Best Foot Forward

By Education Forum: A Series of Articles Provided by the Insurance Institute of Canada | September 30, 2013 | Last updated on October 1, 2024
5 min read

In the last issue of Claims Canada, Education Forum looked at how to analyze your firm’s stakeholders and assess the depth and breadth of your network of relationships. In this article, we look at the interplay between stakeholder relationships and a firm’s brand and reputation.

As discussed in the last issue, stakeholders are the individuals and groups that are affected by a firm’s performance or that have a claim (a stake) in its performance. They include employees, customers or clients, suppliers, shareholders, partners, regulators and the broader community.

A firm’s standing with its various stakeholders is reflected in the firm’s reputation.
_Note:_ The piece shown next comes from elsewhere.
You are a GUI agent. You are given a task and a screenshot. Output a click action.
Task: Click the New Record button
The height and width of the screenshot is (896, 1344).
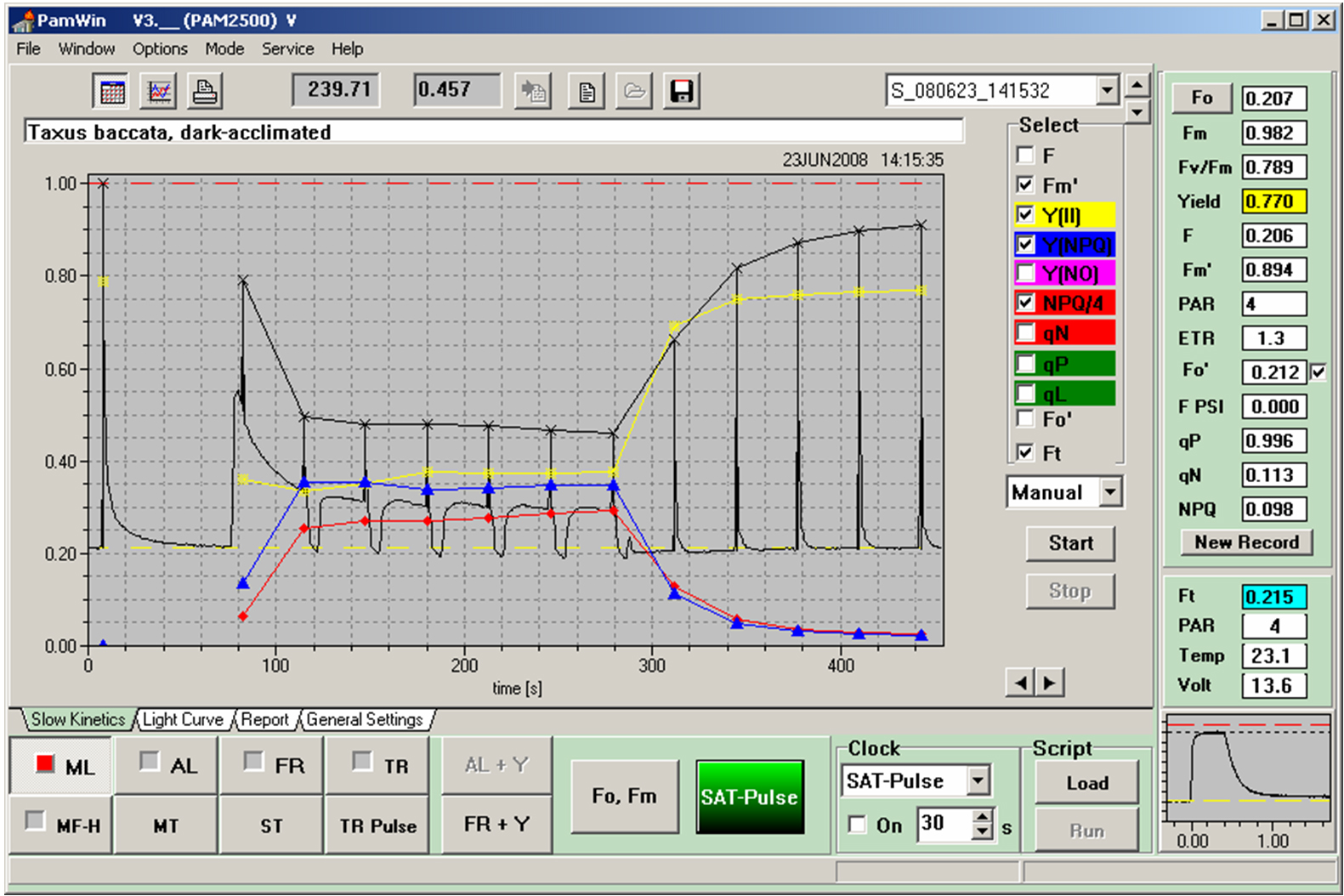(1246, 542)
A firm with a positive overall reputation is meeting or exceeding the expectations of most of its key stakeholders. A strong brand can contribute to a firm’s positive reputation and at the same time remind stakeholders, especially customers and clients, about that reputation.

Customer values

Marketers often describe a firm’s relationships with its customers in terms of reach (the range and volume of customers a firm can access), richness (the depth and detail of the flow of information between firm and customers) and affiliation (the level of customer loyalty created).

Firms with branded services or products seek to create brand equity: a situation in which potential purchasers are familiar with the brand and have favourable, strong and unique mental associations with it. An effective brand needs to be rooted in a solid customer value proposition, which requires understanding what the customer values. This in turn requires market segmentation: determining which customers to serve and which of their needs to meet.

Branding

Brand equity can be distinguished from value equity (an objective assessment of the quality, price and convenience of a product or service) and relationship equity (loyalty to a specific product or service based on factors such as the comfort of familiarity). These three kinds of equity can exert differing levels of influence on purchasing decisions.

A chief purpose of marketing programs is to increase brand awareness and establish strong, positive brand associations in the minds of potential purchasers of the product or service. Brand associations can involve attributes (such as product features or price), benefits (how the product or service works, what it’s like to use it, what it means to use it), and attitudes (positive or negative evaluations of the product or service).

Brands may also evoke secondary associations connected with the company, its distribution channels or a specific event. Direct experience can create particularly strong associations. For example, experiencing a loss of insured property and going through the claims process can form a strong impression for a policyholder and either improve or damage the person’s opinion of the insurer. So, the performance of independent adjusters can have an important impact on their insurer partners’ brands.

Brands also tend to share some associations with other competing brands and with the product category as a whole. A policyholder who has positive or negative associations connected with one p&c firm or with the industry in general will likely have a similar attitude toward other firms in the industry.

Reputation

Reputation is another factor that influences customers and clients: outsiders can’t know as much as they would like to about how a firm will perform, so reputation helps them make choices. Reputation is very important for service providers such as adjusters, whose offerings can’t be evaluated before purchase. It is also critical for insurers, whose service is purchased far ahead of delivery and is not always well understood by the purchasers.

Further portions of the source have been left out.